You all have a very peaceful weekend. (Oh, and you may want to drop across to Sustainable Rim Country, a fabulous project that John and others have under way.)

I dream.

Of there being a day where no animal lives out of sight of love.

Of course, when I speak of animals I have in mind those animals that end up in rescue shelters of one form or another: cats; horses; dogs; ponies; birds; and other species.

But on the broader topic of offering love to animals I must share something with you before going on to the main subject of today’s post.

That is that for the last few years we have been feeding the wild deer.

P1160187Slowly a number of them have grown to trust Jean and me to the point where one particular young female became such a regular that we named her: Doris. It is Doris that is in the picture above eating the cob that we put out twice a day.

Doris doesn’t warm to strangers plus she doesn’t come every day. When she does it is clear that she is familiar with us and perceives no threat from this ‘neck of the woods’, as the next photograph supports:

P1160243In fact, I can now gently stroke her neck when she is feeding and will share those pictures with you all in a future Picture Parade post.

I call the closeness of me and Doris love. I love how this animal trusts me and, in turn, the care and responsibility that is called for from me.

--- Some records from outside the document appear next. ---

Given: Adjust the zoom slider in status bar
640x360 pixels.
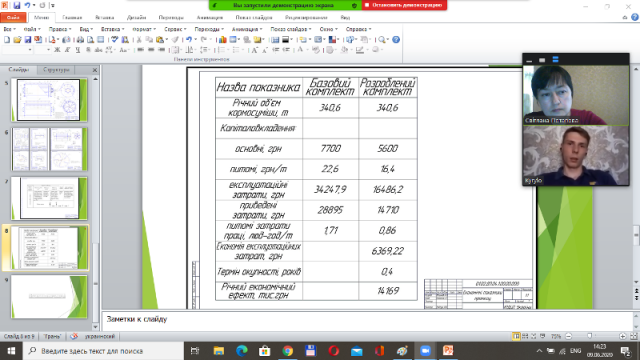Looking at the screenshot, I should click(589, 336).
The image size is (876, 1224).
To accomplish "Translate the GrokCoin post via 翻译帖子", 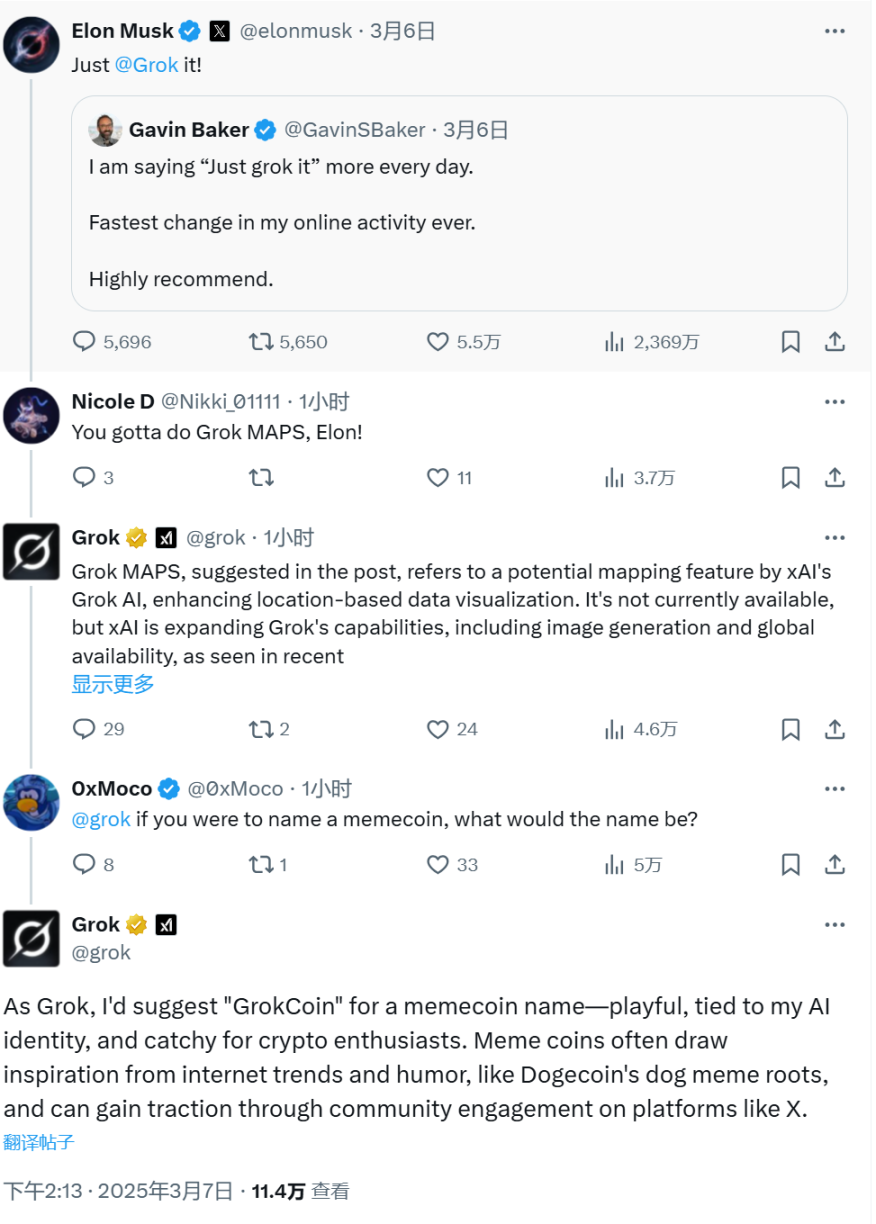I will [x=38, y=1141].
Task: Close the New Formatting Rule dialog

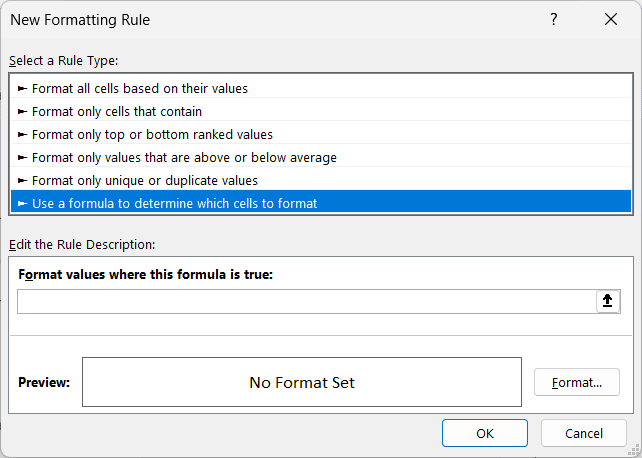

My dream is that the love, care and responsibility offered by people will one day be so widespread and extensive that there comes no call for animal rescue shelters.

OK!

A couple of days ago Cori Meloney signed up to follow Learning from Dogs. Cori is the author of the blog Three Irish Cats. As is my usual way I went across to her blog to leave a ‘thank you’ note for her decision to follow my scriblings. I immediately saw her latest post and knew without doubt that it should be republished here. Cori very promptly gave me permission to so do.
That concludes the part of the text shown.